> _WORK TO COMPLETE_:
Please print the entries below exactly, from the line with "Expertenberatung (126, 11)" through the line with "Fachbereiche [button] (247, 69)", including both of those lines and leaving out all others.

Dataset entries
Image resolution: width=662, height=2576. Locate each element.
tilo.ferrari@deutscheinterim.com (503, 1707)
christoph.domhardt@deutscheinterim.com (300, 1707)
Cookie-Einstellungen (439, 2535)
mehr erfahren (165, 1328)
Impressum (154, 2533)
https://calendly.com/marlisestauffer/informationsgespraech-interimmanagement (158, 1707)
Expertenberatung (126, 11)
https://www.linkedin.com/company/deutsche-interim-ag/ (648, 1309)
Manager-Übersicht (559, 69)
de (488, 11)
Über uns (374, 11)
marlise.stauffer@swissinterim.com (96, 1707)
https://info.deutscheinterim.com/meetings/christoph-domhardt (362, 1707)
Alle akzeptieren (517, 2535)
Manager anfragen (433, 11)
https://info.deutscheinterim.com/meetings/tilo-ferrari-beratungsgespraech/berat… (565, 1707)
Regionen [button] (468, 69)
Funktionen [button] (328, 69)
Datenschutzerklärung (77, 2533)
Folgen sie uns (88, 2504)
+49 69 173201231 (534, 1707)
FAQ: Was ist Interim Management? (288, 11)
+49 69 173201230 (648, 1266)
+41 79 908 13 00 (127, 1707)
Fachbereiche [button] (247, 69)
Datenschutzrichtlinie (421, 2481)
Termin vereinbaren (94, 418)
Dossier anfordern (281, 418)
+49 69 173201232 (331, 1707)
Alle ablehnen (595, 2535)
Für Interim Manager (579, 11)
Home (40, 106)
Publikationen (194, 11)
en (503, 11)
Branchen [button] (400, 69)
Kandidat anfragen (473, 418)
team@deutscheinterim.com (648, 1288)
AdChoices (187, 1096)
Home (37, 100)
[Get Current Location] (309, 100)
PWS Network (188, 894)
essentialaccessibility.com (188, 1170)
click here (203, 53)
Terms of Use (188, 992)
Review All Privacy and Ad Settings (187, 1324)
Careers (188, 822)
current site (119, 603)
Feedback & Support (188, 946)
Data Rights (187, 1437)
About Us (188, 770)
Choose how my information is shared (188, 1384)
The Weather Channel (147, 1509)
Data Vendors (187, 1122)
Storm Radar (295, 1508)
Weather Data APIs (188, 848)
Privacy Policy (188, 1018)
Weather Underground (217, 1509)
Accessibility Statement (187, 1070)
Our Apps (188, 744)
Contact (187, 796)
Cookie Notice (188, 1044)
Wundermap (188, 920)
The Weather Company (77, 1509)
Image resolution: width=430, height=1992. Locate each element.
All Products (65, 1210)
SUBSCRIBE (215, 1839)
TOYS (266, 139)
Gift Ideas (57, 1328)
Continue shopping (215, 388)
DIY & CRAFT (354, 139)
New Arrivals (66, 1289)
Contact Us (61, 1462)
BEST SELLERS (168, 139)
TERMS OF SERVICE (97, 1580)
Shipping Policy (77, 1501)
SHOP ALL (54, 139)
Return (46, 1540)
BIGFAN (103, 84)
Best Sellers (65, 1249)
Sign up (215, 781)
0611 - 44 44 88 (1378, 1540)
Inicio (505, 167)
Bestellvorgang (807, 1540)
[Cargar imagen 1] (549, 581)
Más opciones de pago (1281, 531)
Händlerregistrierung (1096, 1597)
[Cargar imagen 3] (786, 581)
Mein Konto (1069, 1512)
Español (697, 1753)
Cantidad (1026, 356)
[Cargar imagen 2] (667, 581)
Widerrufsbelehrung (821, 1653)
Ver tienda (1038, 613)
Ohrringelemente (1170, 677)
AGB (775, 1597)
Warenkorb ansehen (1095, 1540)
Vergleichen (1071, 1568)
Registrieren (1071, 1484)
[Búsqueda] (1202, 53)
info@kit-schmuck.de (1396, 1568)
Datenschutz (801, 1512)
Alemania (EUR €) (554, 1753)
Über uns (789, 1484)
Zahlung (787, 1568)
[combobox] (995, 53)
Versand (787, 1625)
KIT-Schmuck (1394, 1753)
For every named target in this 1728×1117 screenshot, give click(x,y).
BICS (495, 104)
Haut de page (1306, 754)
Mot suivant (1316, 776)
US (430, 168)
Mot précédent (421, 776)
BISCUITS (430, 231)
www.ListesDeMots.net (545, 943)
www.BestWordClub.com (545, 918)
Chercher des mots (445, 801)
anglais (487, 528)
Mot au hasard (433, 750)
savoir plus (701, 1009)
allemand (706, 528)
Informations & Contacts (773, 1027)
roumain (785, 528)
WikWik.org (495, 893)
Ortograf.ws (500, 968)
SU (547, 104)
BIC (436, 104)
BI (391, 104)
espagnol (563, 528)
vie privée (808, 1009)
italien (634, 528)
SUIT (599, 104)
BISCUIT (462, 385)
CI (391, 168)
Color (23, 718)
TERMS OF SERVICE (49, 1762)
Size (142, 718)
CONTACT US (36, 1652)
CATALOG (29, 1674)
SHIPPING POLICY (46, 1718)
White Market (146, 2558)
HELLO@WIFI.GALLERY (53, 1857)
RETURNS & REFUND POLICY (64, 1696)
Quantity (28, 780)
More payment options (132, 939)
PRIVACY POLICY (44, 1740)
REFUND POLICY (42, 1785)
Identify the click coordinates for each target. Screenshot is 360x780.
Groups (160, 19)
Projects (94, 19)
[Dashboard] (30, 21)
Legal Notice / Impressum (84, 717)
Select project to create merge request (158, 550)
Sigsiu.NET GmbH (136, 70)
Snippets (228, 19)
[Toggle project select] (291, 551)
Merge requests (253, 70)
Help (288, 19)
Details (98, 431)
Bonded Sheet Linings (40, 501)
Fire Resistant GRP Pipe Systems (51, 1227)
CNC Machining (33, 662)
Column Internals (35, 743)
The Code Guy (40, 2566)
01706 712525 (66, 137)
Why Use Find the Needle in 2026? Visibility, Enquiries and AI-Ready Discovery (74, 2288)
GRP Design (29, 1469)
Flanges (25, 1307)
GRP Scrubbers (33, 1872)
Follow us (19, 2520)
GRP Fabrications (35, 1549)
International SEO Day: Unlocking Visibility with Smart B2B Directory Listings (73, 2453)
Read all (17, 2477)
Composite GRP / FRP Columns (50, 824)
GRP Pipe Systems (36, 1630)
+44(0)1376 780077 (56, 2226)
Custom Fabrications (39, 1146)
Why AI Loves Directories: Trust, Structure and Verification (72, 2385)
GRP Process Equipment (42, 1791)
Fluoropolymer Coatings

> _RESULT OF THE EXERCISE_:
Expertenberatung (126, 11)
https://www.linkedin.com/company/deutsche-interim-ag/ (648, 1309)
Manager-Übersicht (559, 69)
de (488, 11)
Über uns (374, 11)
marlise.stauffer@swissinterim.com (96, 1707)
https://info.deutscheinterim.com/meetings/christoph-domhardt (362, 1707)
Alle akzeptieren (517, 2535)
Manager anfragen (433, 11)
https://info.deutscheinterim.com/meetings/tilo-ferrari-beratungsgespraech/berat… (565, 1707)
Regionen [button] (468, 69)
Funktionen [button] (328, 69)
Datenschutzerklärung (77, 2533)
Folgen sie uns (88, 2504)
+49 69 173201231 (534, 1707)
FAQ: Was ist Interim Management? (288, 11)
+49 69 173201230 (648, 1266)
+41 79 908 13 00 (127, 1707)
Fachbereiche [button] (247, 69)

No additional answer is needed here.